What that means is, the collusion by James, Wade and Bosh effectively changed the league's rules--but only for their team. Other franchises, without the drawing power of playing beside the Big Three, remained hampered by the NBA's salary cap. For a team that, before the ink was even dry, had an enormous edge over its competitors as soon as the Big Three were signed, the cumulative effect of the advantages gained from those acquisitions was overwhelming. Rigged is almost too weak a word for it.

Oh, yeah, and another thing: what about the precedent these shenanigans have set? Will it be good for the NBA as a whole when, in six years or so, Damian Lillard, Harrison Barnes, and Anthony Davis get together (assuming the continuing upward progress of their careers) and dictate where the three of them will play together--most likely in New York, or Los Angeles, maybe Boston or Chicago? Sure, it will be good for them as individual players, but what about the fans and franchises they leave behind (Portland, Golden State and New Orleans, respectively)? Again, pound sand, fellas. Inevitably, teams that are not constantly, aggressively in the spotlight, that are not traditional glamour teams, will not be able to hold onto their star players, max contracts or not. If you're a fan of one of those lower caste teams, you should be saying, "You want me to pay how much? For tickets to this shit?" Not exactly a sustainable business model. Contrast that with the NFL, where even a team in the hinterlands of Green Bay, Wisconsin can compete on an even level with everyone else, can keep its star players, can always (given competent management) promise its fans a legitimate shot at a title. Does that sound like. let's say, the Utah Jazz to you? Not in LeBron James's NBA.

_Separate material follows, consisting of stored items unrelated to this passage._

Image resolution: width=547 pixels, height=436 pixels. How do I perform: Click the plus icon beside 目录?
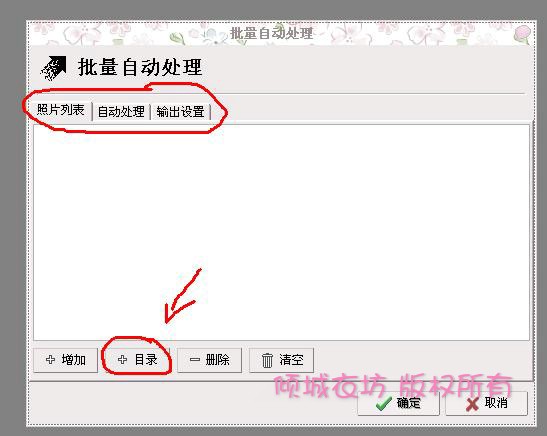coord(122,360)
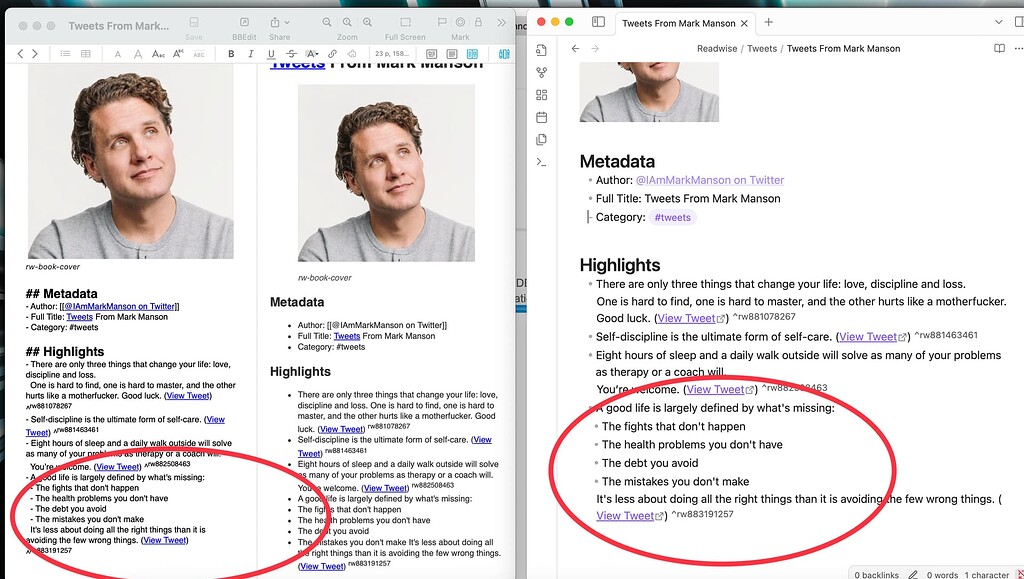1024x579 pixels.
Task: Open the graph view from the left sidebar
Action: (540, 72)
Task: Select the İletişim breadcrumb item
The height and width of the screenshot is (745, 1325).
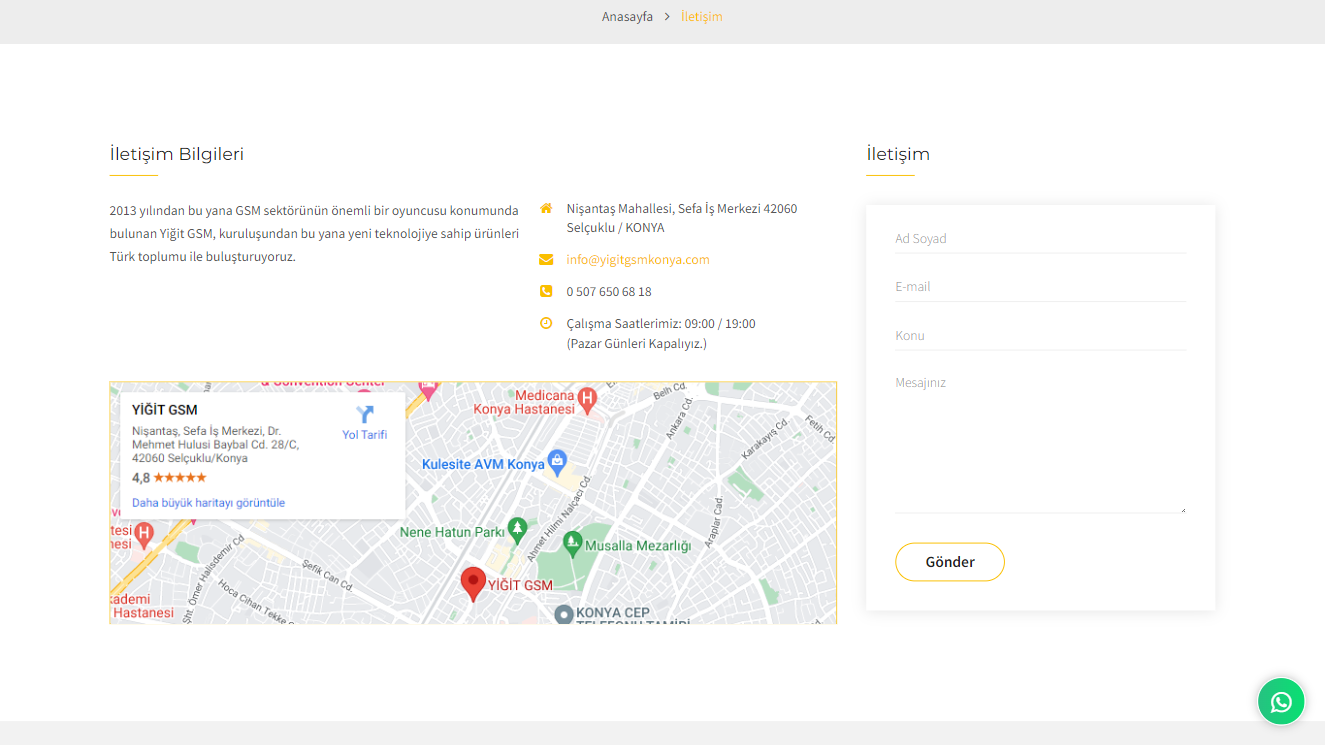Action: tap(701, 17)
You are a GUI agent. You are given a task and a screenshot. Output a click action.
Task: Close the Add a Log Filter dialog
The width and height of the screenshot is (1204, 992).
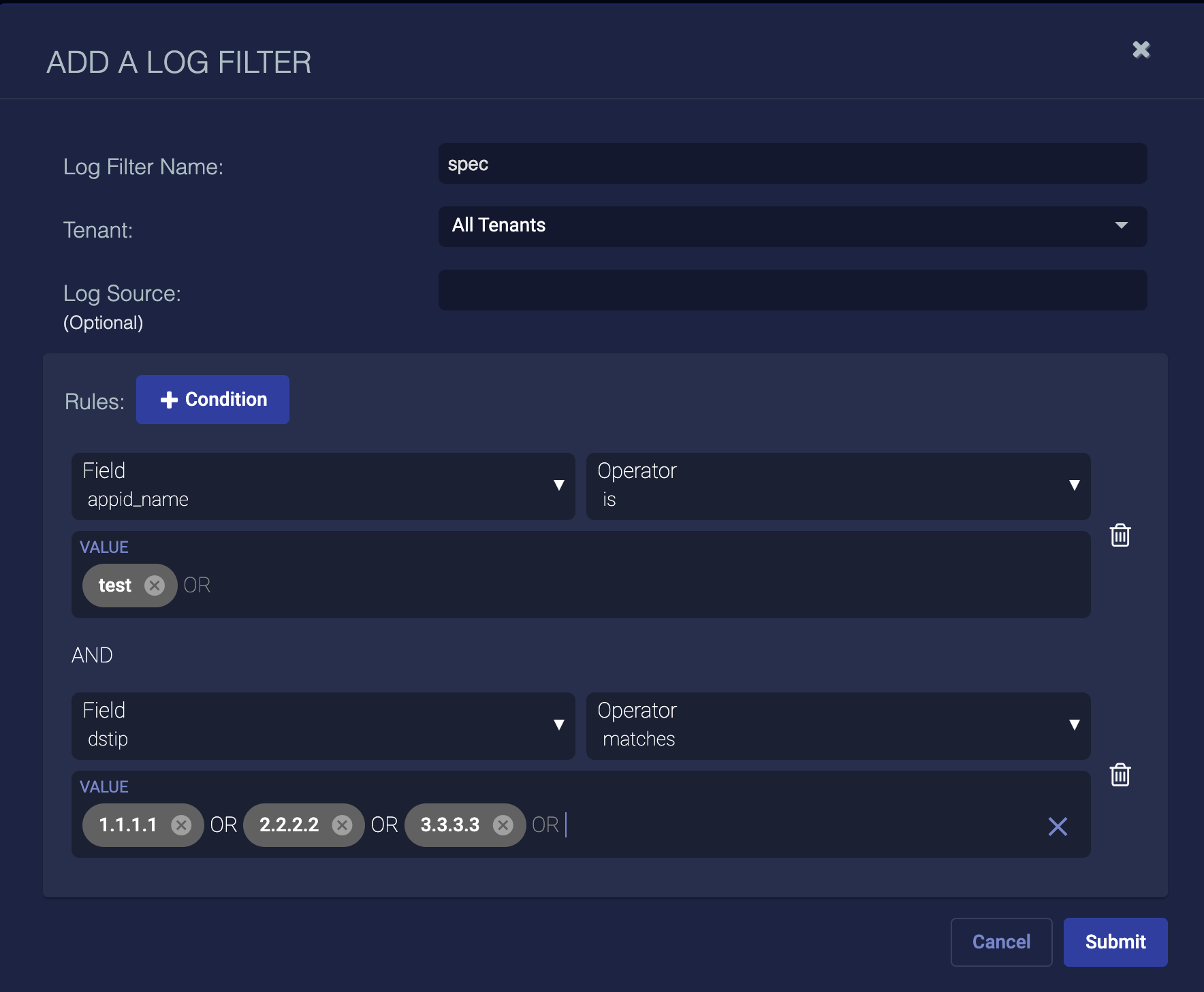[x=1141, y=50]
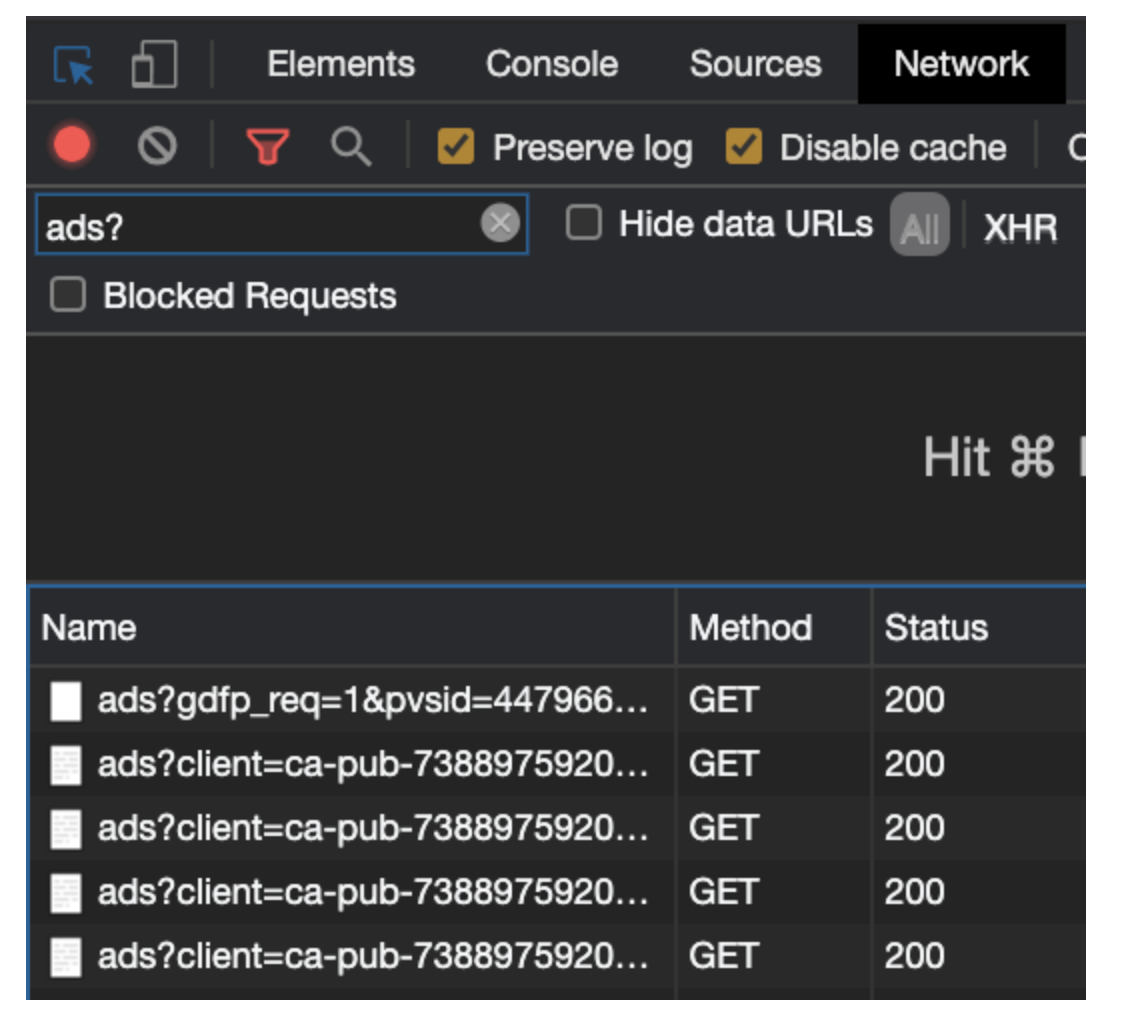The image size is (1126, 1032).
Task: Filter requests by XHR type
Action: point(1020,227)
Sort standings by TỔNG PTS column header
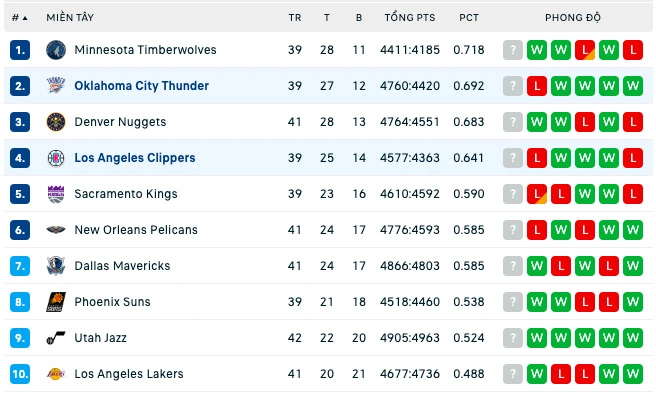This screenshot has height=397, width=656. click(410, 18)
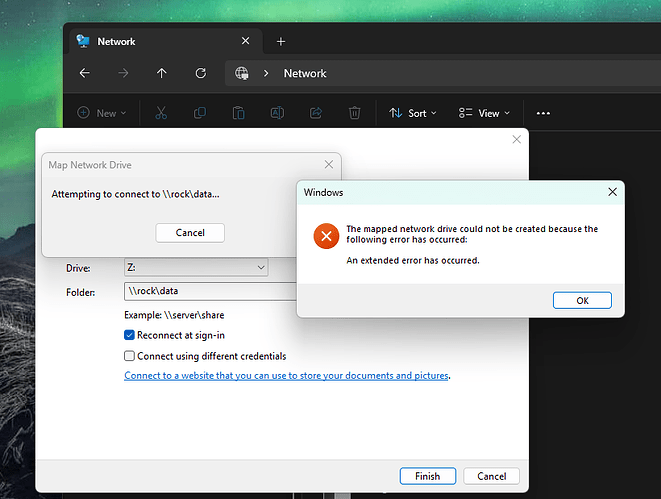Open link to connect to a website

286,376
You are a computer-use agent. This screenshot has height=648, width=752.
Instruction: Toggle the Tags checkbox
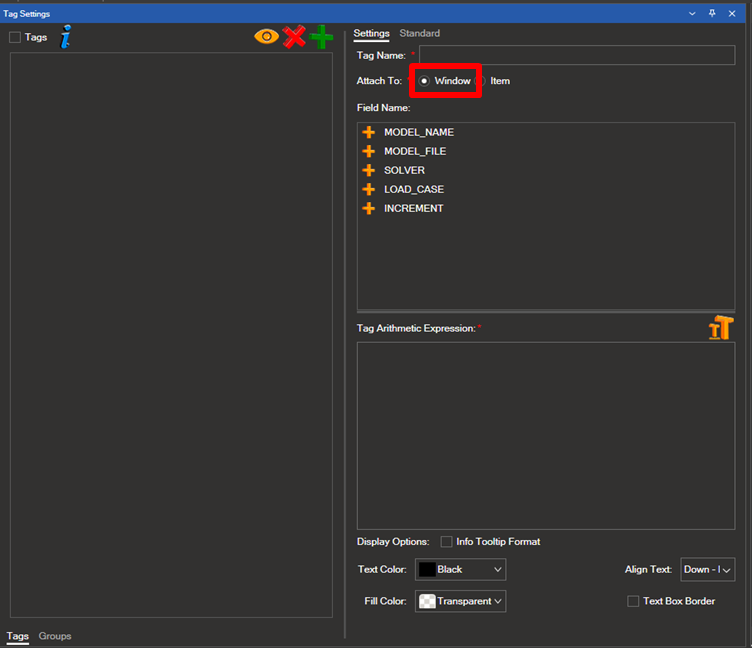(15, 37)
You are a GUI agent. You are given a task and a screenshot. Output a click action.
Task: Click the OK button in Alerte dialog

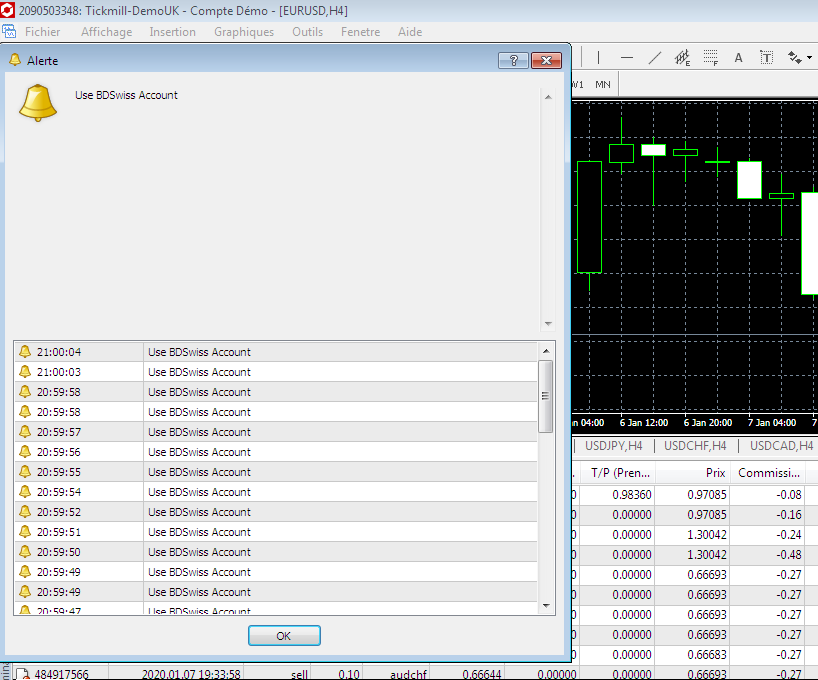284,636
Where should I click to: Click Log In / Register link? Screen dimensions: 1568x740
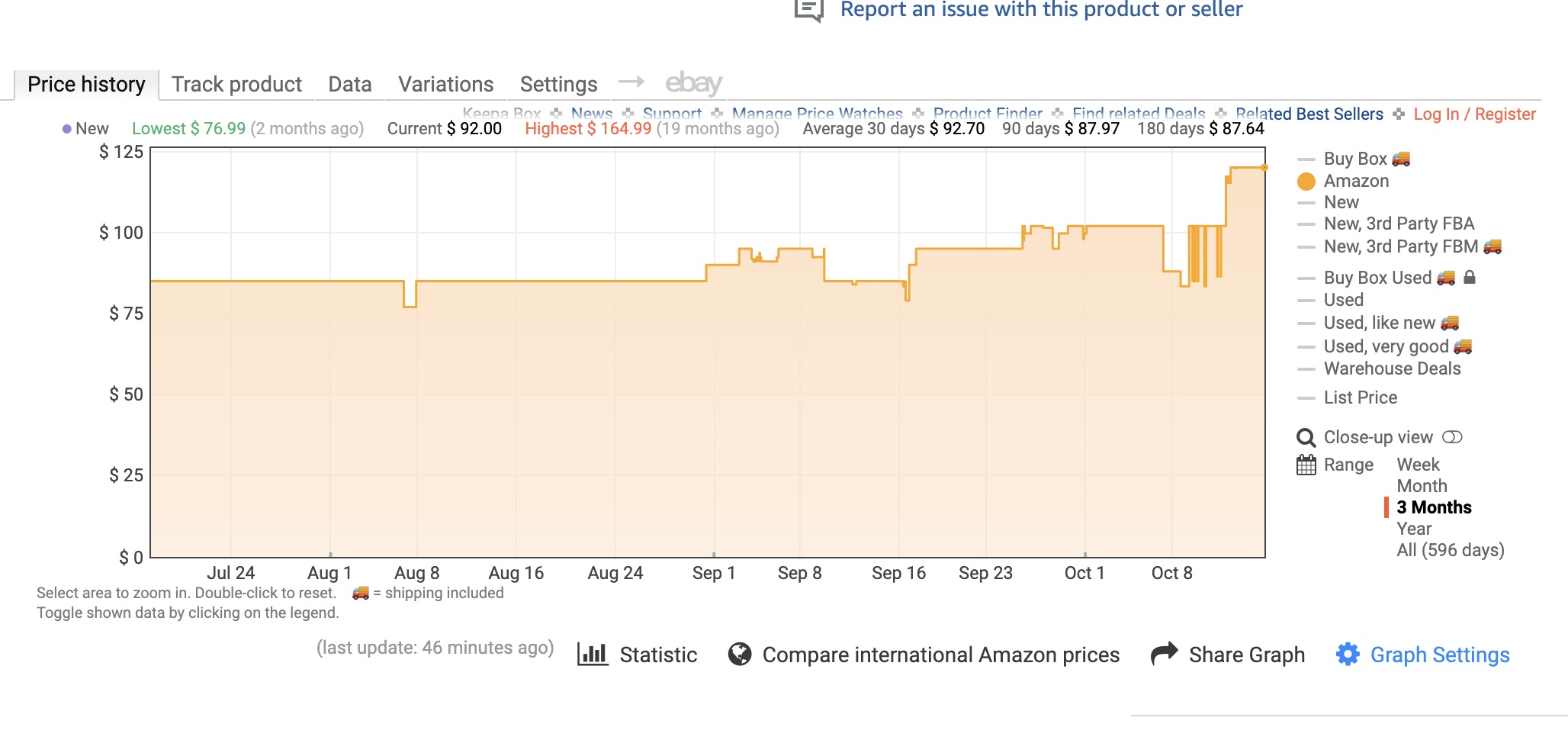pyautogui.click(x=1473, y=114)
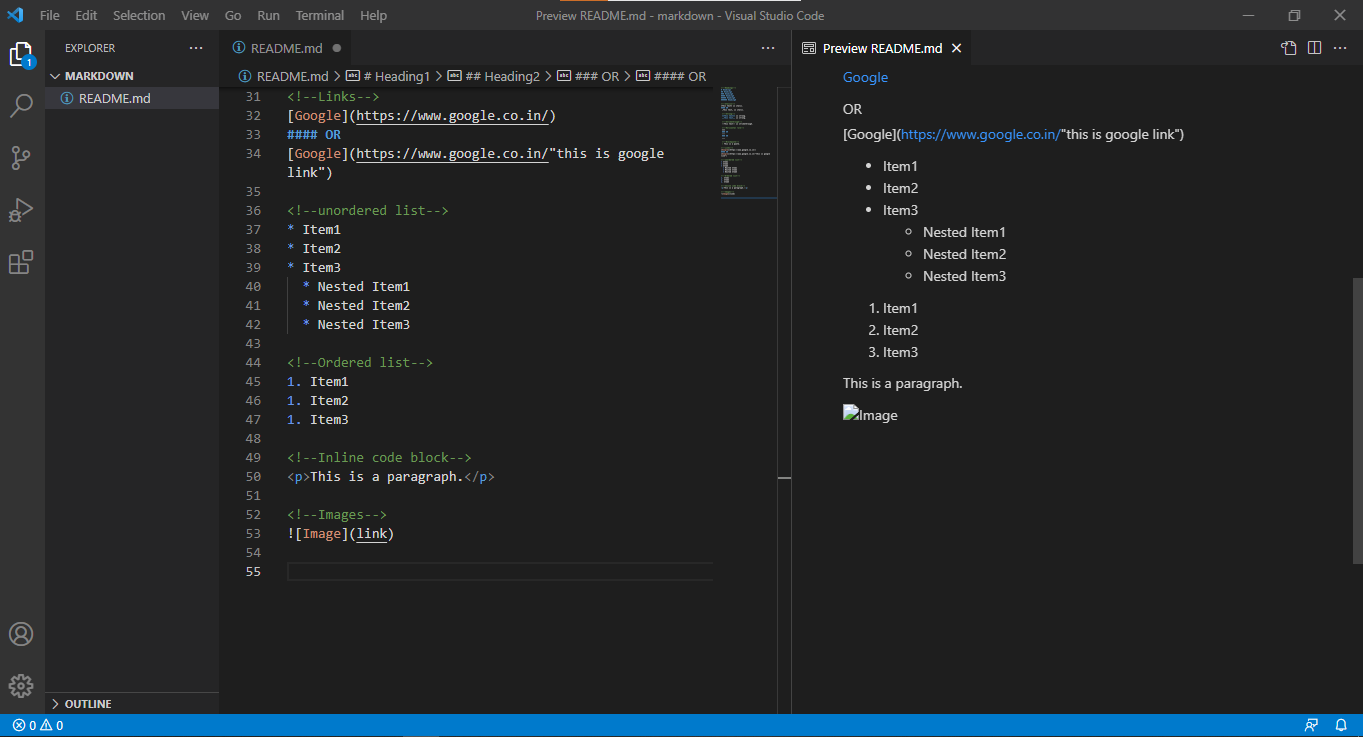
Task: Open the Manage gear settings icon
Action: point(21,686)
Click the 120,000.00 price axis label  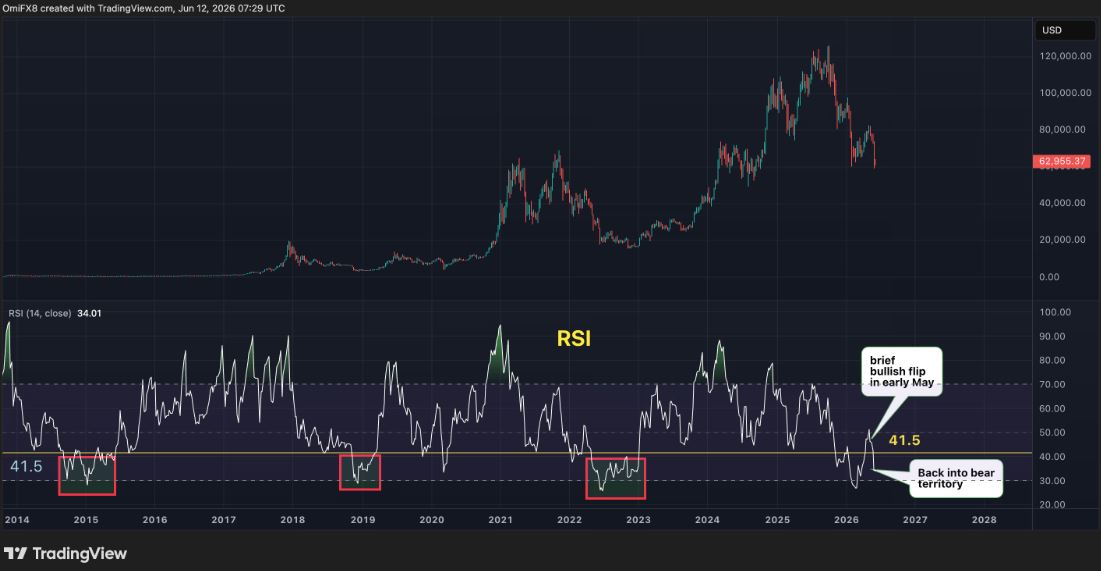coord(1065,56)
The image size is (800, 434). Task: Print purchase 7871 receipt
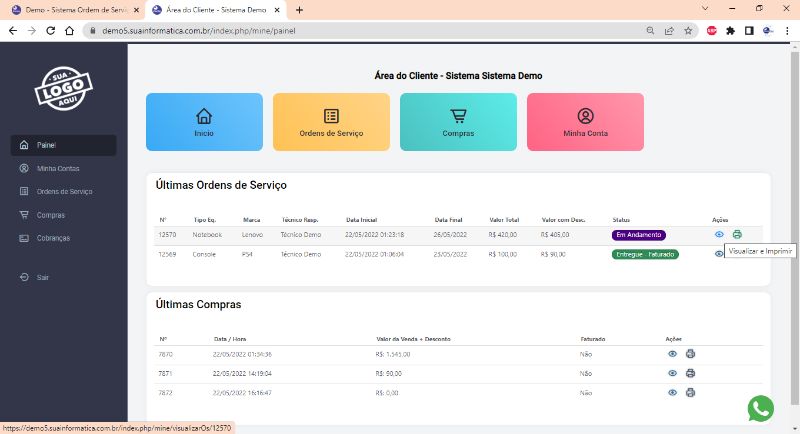point(690,373)
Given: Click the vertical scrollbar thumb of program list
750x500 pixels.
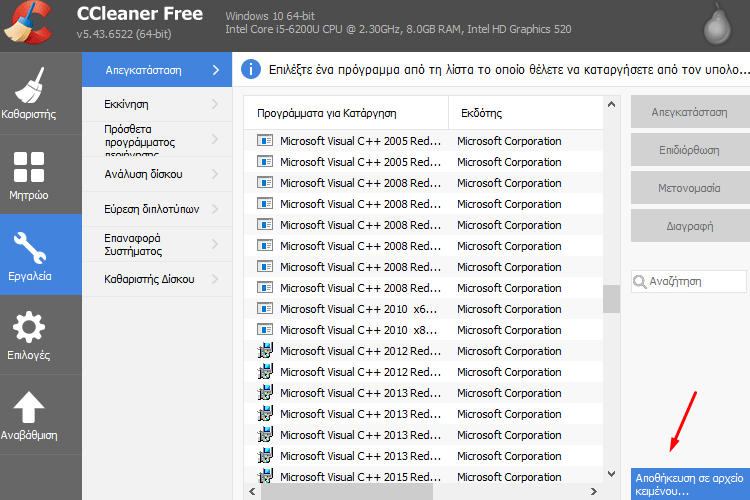Looking at the screenshot, I should 611,298.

Remember all this as you read the continuing cascade of fawning words that will come in the following days. We're all supposed to love/adore/suck off LeBron James and his Heatles now, even if we were a little bit angry about that whole sideshow thing at the start. The sages of the sports pages have declared it so. But...how are you really supposed to feel about someone who wins with a stacked deck? I seem to recall a nation, back when I was young, where people actually cared about fairness. Rigging things in your favor was looked down upon, if not actively censured or beaten back. And sports, after all, are supposed to be about competition--fair competition. There's a reason why, when kids get together on a playground, the two captains (usually the best players) are on opposite teams, and they take turns picking players for their respective teams--they do it to make sure the game is fair. That should always be the goal whenever games are played.

Fairness has taken a beating in our society; it has been so for decades now. Working people see the beating fairness has taken in shrinking wages and lost jobs; homeowners see it in unfair mortgages and unjustified foreclosures; poor people see it whenever they butt heads with the criminal justice system. Perhaps this condition reflects the larger society around the game, but what goes on in today's NBA cannot be called fair. The deck is very, very stacked now.

And while others may get lost in the fog of hero worship, I can't bring myself to cheer for someone who wins with a stacked deck. All the talk about LeBron James and his legacy, about how it has just gotten so much better, represents in my view little more than wishful thinking--or perhaps a deliberate attempt to engineer that version of "the truth." Seen in the cold hard light of a clear day, I think that legacy has in fact gotten much, much worse.